[start Information supplied]

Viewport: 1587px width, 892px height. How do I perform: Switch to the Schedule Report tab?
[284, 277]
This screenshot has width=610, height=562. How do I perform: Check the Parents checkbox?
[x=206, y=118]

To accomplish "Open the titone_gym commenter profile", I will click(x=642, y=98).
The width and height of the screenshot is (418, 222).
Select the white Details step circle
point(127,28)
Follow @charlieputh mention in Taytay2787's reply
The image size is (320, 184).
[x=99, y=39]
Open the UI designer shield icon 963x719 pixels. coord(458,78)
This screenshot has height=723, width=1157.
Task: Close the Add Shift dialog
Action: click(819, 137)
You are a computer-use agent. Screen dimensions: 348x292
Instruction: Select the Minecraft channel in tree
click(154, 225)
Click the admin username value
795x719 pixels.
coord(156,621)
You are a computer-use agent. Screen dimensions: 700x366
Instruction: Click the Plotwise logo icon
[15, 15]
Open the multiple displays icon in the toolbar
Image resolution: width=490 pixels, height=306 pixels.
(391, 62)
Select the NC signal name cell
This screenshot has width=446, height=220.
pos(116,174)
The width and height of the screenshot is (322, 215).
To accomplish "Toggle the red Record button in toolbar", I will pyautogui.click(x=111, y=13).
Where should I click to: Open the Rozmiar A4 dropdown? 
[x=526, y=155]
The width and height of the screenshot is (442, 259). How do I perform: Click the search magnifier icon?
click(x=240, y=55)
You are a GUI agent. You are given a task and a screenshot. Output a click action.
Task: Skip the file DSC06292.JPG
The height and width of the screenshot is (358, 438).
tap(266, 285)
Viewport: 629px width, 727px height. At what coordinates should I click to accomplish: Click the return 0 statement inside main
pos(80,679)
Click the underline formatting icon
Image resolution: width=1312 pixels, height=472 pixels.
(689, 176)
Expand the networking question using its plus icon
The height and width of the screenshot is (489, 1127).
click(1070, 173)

[end Information supplied]

Written task: Reproduce the records from the line containing "The width and height of the screenshot is (442, 259)." through the line containing "tap(266, 285)", both included. Keep the requests unchanged, and shift every click coordinate in the answers by -39.

The output:
The width and height of the screenshot is (442, 259). How do I perform: Click the search magnifier icon?
click(x=201, y=16)
You are a GUI agent. You are given a task and a screenshot. Output a click action.
Task: Skip the file DSC06292.JPG
The height and width of the screenshot is (358, 438).
tap(227, 246)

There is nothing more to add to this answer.